Он взглянул на занавеску. Мужчина, который зашел туда с тремя парами брюк, уже выходил. Но на этот раз на руке у него висело лишь две пары.

— Минутку, сэр! — окликнул его Фарнс.

— А, вот вы где! — отозвался посетитель. — Я покупаю те, что на мне. Могу ли я подогнать их под мой размер?

— Как... как, да, сэр, конечно, сэр! — выговорил наконец Фарнс. — Прошу вас, пройдите сюда, портной сидит в том конце магазина.

— Свои брюки я оставил в примерочной, — сказал мужчина. — Надеюсь, они не пропадут?

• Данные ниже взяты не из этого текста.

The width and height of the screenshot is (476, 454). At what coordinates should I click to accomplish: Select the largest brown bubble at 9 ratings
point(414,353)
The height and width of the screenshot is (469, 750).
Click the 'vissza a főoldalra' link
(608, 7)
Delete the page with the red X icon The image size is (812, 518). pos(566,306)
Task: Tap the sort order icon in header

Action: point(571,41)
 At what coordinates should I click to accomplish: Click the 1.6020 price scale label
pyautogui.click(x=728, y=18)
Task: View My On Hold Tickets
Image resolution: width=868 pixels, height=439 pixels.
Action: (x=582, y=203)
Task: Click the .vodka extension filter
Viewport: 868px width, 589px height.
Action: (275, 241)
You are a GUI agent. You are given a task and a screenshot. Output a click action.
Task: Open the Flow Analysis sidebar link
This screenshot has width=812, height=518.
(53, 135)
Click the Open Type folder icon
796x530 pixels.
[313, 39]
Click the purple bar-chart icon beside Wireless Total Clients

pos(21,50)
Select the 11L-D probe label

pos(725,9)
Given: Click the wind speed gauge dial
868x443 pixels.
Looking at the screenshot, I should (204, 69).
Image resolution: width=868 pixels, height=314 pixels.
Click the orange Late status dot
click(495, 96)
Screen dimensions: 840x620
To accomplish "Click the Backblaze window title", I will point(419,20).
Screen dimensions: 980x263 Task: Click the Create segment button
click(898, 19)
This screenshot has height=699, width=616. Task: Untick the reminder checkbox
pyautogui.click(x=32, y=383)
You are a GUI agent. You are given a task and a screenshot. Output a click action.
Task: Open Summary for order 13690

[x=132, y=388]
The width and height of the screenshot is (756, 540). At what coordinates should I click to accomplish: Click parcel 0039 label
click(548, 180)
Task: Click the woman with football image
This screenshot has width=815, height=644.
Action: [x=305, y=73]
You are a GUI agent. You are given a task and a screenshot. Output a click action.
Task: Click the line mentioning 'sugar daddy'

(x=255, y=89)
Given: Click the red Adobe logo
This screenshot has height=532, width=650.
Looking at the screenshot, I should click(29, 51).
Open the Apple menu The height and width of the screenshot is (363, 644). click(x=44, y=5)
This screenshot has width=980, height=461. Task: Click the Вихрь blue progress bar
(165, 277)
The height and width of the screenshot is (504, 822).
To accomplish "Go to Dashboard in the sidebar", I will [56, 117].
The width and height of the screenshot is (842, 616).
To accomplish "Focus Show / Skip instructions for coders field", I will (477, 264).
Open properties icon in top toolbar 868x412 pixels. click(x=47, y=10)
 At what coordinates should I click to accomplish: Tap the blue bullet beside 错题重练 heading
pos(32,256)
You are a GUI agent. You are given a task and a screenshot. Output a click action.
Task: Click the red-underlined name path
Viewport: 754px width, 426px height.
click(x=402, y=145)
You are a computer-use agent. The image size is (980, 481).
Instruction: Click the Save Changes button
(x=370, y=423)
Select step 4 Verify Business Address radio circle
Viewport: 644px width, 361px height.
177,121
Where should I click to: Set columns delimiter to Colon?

— Имейте немного доверия, сэр! — произнес Хейз.

* * *

Карелла заказал телефонный разговор с архиепископом на четыре с четвертью пополудни. К телефону подошел человек, представившийся секретарем архиепископа Квентина и сообщивший, что Его Преосвященство в данный момент отсутствует, но, возможно, он сам мог бы чем-нибудь помочь. Карелла сказал ему, что этот звонок связан с убийством, расследованием которого он занят...

— О!

— Да, с убийством местного священника.

— Ах да!

— Отца Майкла Берни.

— Это ужасно.

— Я звоню вам, так как пытаюсь отыскать его сестру, а ее телефон не отвечает...

— Его Преосвященство уже об этом позаботился, — ответил секретарь.

— О чем позаботился?

— Известил сестру отца Майкла.

— В Японии?

— В наших документах есть номер телефона ее мужа. Его Преосвященству удалось выяснить у секретаря мистера Брогана название отеля, где они остановились, и он позвонил мистеру Брогану. Она будет здесь на похоронах в воскресенье.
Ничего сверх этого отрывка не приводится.